■ **PROBLEM STATEMENT**
Quote every line below exactly and skip any picture.
[DATA TO PROCESS Boundary: Start]
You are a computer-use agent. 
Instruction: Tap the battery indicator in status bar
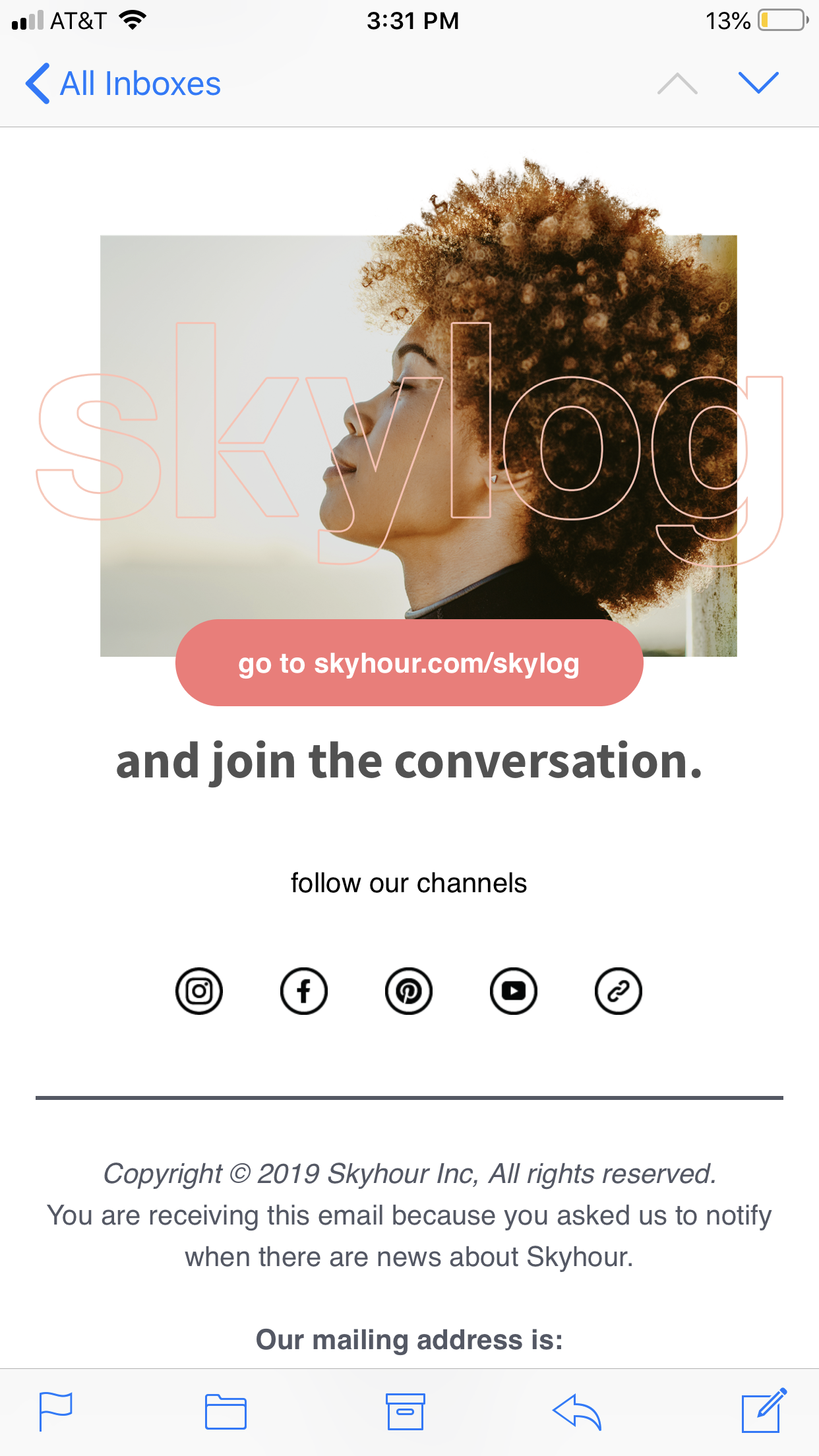[783, 20]
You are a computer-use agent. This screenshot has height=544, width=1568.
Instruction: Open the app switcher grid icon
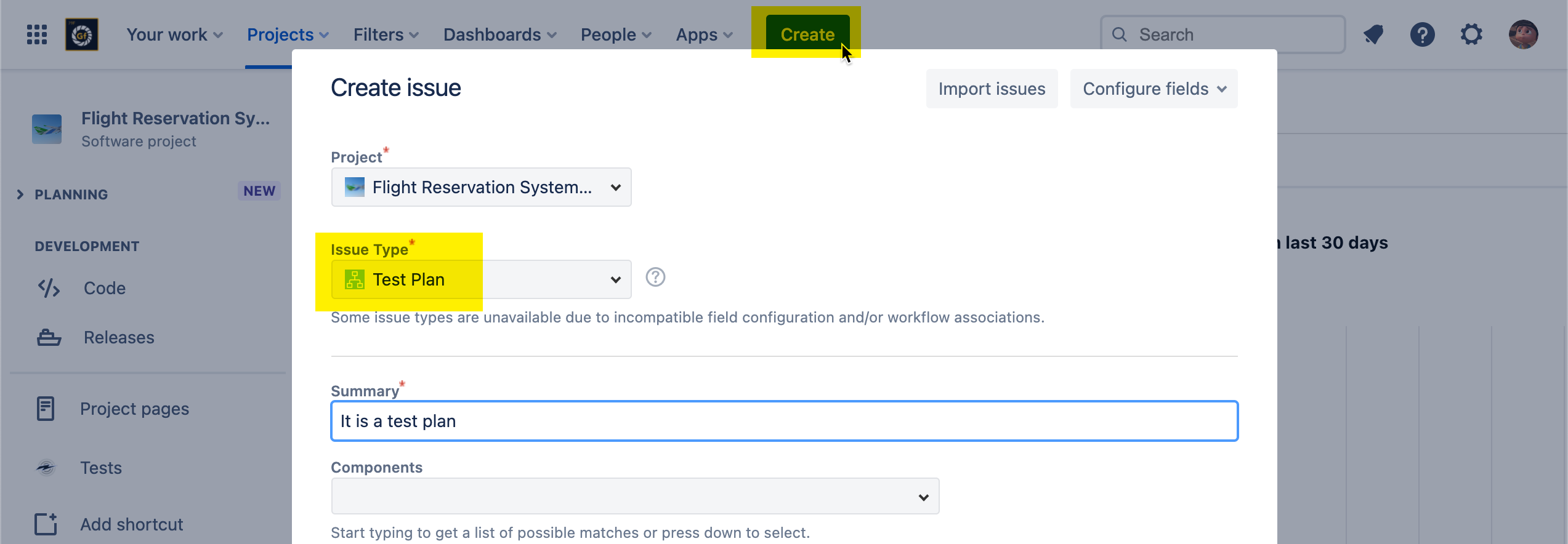click(x=37, y=34)
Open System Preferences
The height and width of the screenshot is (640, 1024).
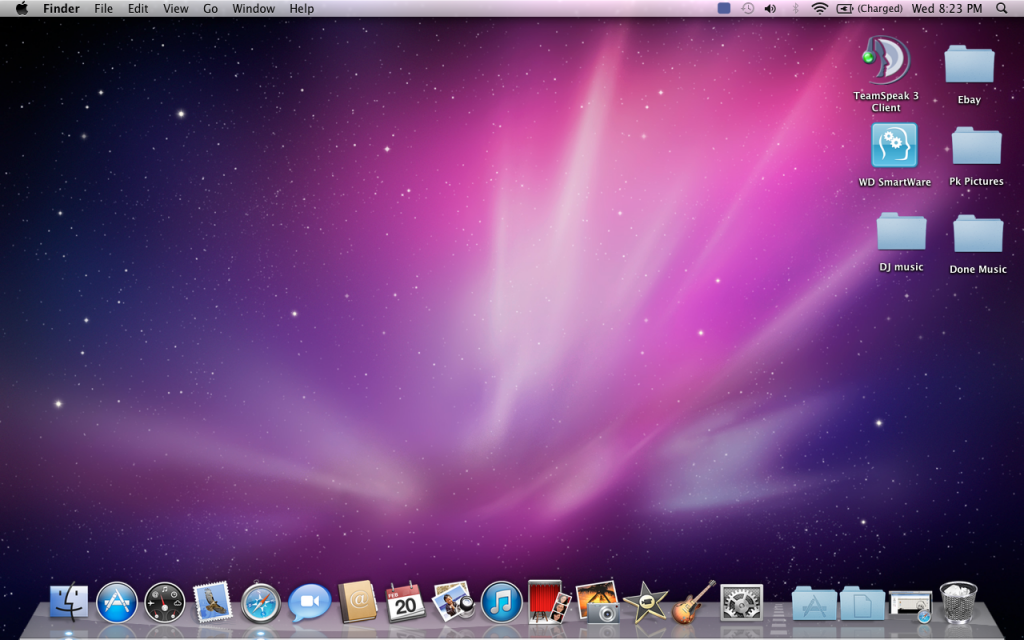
[DATA TO PROCESS Boundary: End]
■ **EXERCISE OUTPUT**
You are a computer-use agent. 
Instruction: Tap the battery indicator in status bar
[783, 20]
You are a computer-use agent. This screenshot has height=544, width=1568.
Instruction: Open the app switcher grid icon
click(x=37, y=34)
Open System Preferences
The height and width of the screenshot is (640, 1024).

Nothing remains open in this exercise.